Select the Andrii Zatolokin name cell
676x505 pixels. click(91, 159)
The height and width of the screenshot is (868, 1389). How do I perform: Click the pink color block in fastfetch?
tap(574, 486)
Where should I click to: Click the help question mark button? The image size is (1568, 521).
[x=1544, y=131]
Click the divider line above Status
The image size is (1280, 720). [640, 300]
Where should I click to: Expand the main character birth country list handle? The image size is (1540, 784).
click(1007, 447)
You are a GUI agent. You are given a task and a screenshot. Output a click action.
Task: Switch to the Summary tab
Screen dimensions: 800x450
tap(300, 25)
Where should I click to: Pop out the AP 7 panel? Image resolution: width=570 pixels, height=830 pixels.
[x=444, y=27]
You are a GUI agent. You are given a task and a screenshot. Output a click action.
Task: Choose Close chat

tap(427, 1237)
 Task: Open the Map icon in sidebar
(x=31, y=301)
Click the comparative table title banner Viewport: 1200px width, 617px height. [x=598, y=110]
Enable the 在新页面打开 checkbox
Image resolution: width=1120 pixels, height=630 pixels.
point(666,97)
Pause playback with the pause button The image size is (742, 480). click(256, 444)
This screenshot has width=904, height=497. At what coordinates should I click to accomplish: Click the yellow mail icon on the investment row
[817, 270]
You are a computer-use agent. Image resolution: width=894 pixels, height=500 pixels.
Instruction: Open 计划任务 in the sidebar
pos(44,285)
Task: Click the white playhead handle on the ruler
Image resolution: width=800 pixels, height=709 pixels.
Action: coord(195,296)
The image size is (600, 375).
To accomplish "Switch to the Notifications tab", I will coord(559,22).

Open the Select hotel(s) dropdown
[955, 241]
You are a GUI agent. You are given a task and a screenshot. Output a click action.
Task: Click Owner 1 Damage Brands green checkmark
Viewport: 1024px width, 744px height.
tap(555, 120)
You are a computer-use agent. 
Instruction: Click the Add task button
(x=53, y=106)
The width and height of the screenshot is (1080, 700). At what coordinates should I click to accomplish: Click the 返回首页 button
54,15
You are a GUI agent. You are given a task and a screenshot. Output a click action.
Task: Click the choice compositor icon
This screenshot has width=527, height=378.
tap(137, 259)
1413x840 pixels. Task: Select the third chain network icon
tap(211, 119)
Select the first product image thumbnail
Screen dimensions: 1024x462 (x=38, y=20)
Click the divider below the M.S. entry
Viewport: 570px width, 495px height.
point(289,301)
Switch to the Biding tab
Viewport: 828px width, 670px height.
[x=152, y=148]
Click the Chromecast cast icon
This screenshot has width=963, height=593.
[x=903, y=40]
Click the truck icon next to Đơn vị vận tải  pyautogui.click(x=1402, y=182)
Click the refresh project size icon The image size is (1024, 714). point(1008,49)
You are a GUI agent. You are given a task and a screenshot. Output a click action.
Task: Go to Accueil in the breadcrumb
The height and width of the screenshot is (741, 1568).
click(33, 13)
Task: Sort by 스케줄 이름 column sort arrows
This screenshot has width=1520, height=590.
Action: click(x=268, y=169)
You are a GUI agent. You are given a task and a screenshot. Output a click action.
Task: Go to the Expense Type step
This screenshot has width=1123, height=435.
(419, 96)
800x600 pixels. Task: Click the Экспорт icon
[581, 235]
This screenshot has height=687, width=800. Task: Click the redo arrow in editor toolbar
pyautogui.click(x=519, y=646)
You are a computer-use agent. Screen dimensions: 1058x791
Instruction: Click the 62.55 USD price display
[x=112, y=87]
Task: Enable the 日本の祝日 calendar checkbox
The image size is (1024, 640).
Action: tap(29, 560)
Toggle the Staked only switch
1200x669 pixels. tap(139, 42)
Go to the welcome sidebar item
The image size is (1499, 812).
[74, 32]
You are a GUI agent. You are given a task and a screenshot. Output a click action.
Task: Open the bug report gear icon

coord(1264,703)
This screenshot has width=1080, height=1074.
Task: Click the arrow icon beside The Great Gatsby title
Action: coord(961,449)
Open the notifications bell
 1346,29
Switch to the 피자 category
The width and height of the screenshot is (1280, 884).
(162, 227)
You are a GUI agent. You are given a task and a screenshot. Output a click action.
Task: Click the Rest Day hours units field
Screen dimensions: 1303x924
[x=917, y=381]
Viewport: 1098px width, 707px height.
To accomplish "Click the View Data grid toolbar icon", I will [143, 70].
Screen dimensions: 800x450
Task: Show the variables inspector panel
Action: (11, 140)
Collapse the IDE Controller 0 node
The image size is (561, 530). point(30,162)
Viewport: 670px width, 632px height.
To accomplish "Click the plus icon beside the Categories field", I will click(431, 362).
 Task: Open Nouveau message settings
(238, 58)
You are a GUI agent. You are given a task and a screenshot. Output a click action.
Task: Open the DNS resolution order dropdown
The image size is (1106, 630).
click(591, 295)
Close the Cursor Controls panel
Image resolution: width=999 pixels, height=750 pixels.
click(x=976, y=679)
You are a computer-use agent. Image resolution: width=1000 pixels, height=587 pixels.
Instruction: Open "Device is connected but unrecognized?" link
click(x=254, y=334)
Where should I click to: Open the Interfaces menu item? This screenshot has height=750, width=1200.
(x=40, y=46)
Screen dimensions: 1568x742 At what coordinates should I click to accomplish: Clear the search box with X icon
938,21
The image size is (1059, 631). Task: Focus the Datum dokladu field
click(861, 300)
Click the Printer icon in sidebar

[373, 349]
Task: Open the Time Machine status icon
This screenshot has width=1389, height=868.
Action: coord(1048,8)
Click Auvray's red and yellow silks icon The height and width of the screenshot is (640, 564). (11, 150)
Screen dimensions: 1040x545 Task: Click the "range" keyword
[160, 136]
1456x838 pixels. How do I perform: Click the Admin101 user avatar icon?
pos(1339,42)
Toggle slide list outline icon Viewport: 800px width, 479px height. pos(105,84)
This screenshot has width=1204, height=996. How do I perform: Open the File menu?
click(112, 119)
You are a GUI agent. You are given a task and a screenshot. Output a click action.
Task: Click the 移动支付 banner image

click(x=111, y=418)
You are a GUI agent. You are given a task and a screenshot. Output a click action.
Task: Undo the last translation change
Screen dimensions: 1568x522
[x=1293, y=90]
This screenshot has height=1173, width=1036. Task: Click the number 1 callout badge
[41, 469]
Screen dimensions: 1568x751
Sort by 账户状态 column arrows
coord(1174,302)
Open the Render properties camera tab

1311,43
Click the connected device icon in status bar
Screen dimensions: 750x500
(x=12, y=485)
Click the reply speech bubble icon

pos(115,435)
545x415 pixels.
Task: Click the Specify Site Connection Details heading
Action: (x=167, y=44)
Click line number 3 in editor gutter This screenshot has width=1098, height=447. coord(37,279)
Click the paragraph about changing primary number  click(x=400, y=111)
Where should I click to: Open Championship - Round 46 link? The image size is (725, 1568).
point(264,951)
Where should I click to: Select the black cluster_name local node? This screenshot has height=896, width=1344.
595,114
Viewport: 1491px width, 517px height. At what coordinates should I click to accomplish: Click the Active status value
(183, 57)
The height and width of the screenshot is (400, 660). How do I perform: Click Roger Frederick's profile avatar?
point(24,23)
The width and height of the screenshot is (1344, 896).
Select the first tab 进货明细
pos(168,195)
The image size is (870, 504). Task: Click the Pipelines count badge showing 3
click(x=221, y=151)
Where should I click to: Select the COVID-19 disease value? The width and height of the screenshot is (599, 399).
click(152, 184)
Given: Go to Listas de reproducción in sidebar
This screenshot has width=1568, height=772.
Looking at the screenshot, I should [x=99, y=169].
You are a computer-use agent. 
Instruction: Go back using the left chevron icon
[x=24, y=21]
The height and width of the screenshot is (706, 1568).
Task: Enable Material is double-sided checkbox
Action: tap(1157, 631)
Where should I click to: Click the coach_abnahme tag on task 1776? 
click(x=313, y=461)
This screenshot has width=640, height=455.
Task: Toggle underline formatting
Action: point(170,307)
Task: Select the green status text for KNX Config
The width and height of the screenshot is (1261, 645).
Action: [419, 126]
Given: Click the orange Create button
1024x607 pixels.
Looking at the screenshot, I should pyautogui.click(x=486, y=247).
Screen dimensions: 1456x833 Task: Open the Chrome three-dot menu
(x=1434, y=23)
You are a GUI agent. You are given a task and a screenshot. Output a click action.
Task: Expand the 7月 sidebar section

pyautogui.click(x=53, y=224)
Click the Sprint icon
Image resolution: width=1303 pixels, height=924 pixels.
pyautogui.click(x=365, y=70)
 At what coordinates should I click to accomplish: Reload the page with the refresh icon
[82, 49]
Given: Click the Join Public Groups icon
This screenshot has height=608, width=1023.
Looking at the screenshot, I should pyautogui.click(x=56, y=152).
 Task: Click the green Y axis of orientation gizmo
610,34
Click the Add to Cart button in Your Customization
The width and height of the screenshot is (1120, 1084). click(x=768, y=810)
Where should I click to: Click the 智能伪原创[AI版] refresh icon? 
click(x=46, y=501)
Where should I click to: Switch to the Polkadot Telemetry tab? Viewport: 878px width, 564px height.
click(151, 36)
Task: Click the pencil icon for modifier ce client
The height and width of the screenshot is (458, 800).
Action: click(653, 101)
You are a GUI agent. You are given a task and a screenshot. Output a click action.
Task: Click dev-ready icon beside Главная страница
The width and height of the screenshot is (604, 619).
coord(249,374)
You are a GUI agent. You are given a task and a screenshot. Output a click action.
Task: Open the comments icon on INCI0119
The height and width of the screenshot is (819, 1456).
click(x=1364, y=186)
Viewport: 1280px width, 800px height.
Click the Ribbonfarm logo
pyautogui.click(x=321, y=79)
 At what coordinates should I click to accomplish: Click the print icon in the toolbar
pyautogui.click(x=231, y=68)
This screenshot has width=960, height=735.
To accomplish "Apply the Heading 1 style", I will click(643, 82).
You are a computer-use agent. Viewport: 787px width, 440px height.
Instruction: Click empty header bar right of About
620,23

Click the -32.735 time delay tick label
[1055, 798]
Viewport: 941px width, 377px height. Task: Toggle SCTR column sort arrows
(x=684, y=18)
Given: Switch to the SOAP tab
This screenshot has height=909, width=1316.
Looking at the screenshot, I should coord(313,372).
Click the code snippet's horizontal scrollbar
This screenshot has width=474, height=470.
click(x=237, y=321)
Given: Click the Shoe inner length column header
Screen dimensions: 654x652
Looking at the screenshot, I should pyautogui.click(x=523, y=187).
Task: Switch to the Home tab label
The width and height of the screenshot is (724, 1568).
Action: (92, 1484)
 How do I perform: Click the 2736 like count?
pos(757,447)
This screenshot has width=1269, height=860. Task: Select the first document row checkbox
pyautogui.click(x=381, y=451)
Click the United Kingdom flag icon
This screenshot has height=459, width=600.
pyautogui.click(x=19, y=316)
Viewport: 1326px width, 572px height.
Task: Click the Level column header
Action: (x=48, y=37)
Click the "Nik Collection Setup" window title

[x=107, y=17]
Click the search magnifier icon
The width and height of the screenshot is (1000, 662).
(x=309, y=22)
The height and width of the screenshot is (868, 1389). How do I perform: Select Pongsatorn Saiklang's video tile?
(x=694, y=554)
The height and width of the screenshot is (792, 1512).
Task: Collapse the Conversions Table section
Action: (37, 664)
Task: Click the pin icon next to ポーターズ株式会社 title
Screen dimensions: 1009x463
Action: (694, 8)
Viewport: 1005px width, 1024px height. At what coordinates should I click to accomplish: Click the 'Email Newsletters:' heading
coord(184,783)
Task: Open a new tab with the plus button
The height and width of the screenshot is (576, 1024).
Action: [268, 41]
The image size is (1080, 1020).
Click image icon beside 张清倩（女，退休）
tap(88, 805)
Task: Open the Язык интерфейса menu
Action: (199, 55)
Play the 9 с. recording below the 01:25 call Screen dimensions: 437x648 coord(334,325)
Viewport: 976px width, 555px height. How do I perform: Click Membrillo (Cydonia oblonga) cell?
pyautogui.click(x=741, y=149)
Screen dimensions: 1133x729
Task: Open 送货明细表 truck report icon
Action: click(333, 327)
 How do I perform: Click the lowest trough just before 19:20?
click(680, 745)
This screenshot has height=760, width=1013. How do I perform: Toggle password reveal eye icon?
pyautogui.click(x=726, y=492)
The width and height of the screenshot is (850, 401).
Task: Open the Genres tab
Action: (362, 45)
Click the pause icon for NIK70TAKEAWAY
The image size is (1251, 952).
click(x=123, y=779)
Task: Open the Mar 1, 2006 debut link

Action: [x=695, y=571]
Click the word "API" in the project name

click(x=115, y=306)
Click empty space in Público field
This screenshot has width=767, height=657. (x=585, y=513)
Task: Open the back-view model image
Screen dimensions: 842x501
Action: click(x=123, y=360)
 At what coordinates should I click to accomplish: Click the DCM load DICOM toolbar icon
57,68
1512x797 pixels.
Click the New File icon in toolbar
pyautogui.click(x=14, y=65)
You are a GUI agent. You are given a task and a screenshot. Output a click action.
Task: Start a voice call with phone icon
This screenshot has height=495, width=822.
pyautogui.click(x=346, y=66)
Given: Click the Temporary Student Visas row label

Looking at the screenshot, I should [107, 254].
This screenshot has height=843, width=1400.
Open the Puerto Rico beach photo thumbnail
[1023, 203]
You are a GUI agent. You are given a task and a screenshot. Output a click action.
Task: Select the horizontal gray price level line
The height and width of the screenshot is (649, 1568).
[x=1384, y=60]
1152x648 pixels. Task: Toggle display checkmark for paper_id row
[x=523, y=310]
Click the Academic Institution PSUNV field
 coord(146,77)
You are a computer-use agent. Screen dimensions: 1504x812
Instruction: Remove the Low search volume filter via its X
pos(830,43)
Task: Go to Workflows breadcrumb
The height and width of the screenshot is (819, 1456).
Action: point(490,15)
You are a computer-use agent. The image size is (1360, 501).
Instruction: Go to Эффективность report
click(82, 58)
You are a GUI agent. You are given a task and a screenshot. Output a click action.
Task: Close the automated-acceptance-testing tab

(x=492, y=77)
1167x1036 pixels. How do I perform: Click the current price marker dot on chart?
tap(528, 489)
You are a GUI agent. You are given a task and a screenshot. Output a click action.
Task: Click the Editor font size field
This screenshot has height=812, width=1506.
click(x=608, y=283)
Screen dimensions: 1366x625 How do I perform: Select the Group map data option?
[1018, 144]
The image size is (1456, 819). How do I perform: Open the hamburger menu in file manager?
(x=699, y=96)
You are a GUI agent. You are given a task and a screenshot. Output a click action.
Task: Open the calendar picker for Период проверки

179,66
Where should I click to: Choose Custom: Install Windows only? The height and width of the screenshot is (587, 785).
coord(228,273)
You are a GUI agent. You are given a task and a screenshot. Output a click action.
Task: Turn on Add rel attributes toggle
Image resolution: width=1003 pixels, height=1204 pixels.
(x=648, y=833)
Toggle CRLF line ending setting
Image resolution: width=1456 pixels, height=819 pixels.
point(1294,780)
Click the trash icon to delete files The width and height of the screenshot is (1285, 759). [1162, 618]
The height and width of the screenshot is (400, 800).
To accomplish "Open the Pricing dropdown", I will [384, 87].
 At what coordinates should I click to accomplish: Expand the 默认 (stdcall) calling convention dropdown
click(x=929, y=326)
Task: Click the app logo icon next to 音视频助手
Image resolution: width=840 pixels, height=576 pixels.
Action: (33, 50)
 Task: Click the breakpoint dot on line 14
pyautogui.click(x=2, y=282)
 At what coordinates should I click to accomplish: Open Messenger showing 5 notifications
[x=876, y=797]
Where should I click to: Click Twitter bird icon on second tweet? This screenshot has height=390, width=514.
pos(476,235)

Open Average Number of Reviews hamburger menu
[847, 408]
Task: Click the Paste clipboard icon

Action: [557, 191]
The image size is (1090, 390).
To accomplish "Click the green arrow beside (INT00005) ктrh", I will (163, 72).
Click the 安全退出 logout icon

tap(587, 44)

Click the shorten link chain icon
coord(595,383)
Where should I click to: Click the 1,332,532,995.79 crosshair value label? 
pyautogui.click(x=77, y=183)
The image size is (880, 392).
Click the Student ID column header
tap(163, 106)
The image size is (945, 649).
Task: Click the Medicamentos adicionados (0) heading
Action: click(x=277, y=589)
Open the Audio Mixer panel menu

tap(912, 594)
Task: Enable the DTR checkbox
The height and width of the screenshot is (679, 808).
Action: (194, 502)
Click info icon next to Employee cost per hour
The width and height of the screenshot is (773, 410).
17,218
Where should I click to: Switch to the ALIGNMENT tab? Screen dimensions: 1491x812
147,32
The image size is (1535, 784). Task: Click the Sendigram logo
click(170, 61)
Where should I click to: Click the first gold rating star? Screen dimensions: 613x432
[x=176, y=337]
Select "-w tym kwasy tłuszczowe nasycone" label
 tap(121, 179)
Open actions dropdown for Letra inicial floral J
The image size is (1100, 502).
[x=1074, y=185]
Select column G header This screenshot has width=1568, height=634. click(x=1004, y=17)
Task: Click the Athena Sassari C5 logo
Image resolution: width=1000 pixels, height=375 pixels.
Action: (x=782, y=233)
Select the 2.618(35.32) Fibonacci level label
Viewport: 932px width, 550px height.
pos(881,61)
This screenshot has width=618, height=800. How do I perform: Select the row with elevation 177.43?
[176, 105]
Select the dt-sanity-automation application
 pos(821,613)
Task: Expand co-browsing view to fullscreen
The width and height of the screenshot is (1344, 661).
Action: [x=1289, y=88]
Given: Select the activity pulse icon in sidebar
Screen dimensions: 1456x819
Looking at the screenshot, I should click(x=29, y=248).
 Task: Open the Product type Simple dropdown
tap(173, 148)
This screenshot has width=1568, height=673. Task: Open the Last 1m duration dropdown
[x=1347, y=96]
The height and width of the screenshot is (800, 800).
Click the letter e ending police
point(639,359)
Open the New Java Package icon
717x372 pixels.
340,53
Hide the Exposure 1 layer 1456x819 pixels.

■ TO DO: Reproduce the entries above verbatim, beginning at the line that contains "Task: Click the green" and stopping after the line that contains "coord(249,374)".

■ SOLUTION BELOW:
 Task: Click the green Y axis of orientation gizmo
610,34
Click the Add to Cart button in Your Customization
The width and height of the screenshot is (1120, 1084). click(x=768, y=810)
Where should I click to: Click the 智能伪原创[AI版] refresh icon? 
click(x=46, y=501)
Where should I click to: Switch to the Polkadot Telemetry tab? Viewport: 878px width, 564px height.
click(151, 36)
Task: Click the pencil icon for modifier ce client
The height and width of the screenshot is (458, 800).
Action: click(653, 101)
You are a GUI agent. You are given a task and a screenshot. Output a click action.
Task: Click dev-ready icon beside Главная страница
The width and height of the screenshot is (604, 619).
coord(249,374)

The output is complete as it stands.